Au cours des années où il était l’un des dix meilleurs joueurs du monde, Seixas complétait ses revenus en travaillant dans le magasin de son père.

Si la Coupe Davis fut le moment le plus emblématique de Seixas aux États-Unis, son ascension royale eut lieu en 1953. Tête de série numéro 2 à Wimbledon, Seixas se fraya un chemin jusqu’en finale grâce à deux victoires en cinq sets en quarts et en demi-finales face à deux Australiens talentueux. D’abord, Lew Hoad, alors prodige de 18 ans capable de frapper tous les coups possibles et imaginables (imaginez un mélange de Laver et Roger Federer). Servant à six partout dans le cinquième set (pas de tie-break à l’époque), Seixas fut mené 40-0, mais il s’extirpa de ce jeu et finit par remporter le match, 5-7, 6-4, 6-3, 1-6, 9-7.

En demi-finale, Seixas a affronté le gaucher adroit Mervyn Rose.
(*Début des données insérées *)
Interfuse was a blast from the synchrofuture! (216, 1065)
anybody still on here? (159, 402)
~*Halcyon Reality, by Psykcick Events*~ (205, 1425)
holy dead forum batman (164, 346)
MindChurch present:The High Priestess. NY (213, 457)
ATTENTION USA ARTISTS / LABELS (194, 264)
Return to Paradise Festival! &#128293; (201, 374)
Mené deux sets à un, Seixas a su tirer profit de sa forme physique pour remporter le match 6-4, 10-12, 9-11, 6-4, 6-3. La finale a été plus prosaïque, Seixas battant le Danois Kurt Nielsen, non classé, 9-7, 6-3, 6-4. Sa récompense pour avoir remporté le titre le plus important du tennis : un chèque-cadeau de 25 livres dans une boutique de Piccadilly Circus. Seixas a acheté un pull.
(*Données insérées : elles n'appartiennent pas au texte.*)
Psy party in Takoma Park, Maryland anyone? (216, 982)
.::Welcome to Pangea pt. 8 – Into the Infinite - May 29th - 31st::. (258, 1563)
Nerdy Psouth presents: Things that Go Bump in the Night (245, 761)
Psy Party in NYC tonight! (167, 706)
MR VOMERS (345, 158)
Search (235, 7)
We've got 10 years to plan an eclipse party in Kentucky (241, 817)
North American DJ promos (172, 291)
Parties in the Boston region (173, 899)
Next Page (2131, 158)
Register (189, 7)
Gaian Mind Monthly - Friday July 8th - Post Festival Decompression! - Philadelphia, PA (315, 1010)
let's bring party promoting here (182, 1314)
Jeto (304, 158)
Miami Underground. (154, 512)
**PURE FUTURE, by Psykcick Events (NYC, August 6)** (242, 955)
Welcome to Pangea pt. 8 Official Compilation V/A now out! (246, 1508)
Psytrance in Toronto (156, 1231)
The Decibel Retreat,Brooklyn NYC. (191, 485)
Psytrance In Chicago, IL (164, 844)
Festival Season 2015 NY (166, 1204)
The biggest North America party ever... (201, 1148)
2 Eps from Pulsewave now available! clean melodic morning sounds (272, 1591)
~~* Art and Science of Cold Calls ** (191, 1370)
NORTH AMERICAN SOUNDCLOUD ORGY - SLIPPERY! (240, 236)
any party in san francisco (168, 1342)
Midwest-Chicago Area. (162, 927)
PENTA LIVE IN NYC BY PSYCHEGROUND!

Un an plus tard, Seixas a remporté le simple aux US Nationals (aujourd’hui connus sous le nom d’US Open), un titre qu’il a remporté à l’âge de 31 ans. Outre le simple, Seixas a également remporté cette année-là le double masculin avec Trabert et le mixte avec Doris Hart. Au total, il a disputé l’événement un record de 28 fois entre 1940 et 1969. En 1966, à l’âge de 42 ans, Seixas a battu un futur membre du Hall of Fame de 20 ans, Stan Smith. Smith a déclaré dans un article de 2019 Magazine New York article, « Son jeu était un peu au poignet, avec ce joli revers slicé, mais ce dont je me souviens le plus, c’est à quel point il se déplaçait bien. »

Quelques semaines avant cette victoire contre Smith, aux Championnats de Pennsylvanie sur gazon, Seixas avait remporté une épopée de près de quatre heures contre Bill Bowrey, 22 ans, sur le score désormais unique de 32-34, 6-4, 10-8.

Seixas à l'US Open 2014, et plus récemment avec son ami Allen Hornblum. « Malgré ses infirmités physiques, il est toujours optimiste et positif », explique Hornblum. « Ce gars est fait pour aller de l'avant et aller de l'avant, quels que soient les obstacles. »

Seixas à l’US Open 2014, et plus récemment avec son ami Allen Hornblum. « Malgré ses infirmités physiques, il est toujours optimiste et positif », explique Hornblum. « Ce gars est fait pour aller de l’avant et aller de l’avant, quels que soient les obstacles. »

En dehors des terrains, Seixas a servi le jeu de diverses manières. Il a été capitaine de l’équipe américaine de Coupe Davis à trois reprises et a été nommé arbitre du tournoi de l’US Open en 1971. Il a également occupé le poste de directeur de tennis du prestigieux Greenbrier Resort en Virginie-Occidentale, ainsi qu’un poste d’enseignant à l’hôtel Hilton de la Nouvelle-Orléans.

En 1989, Seixas a déménagé dans le nord de la Californie, où, au cours des dernières années de sa vie, il a été basé juste à l’extérieur de San Francisco au Club at Harper Point, situé à Mill Valley (comté de Marin).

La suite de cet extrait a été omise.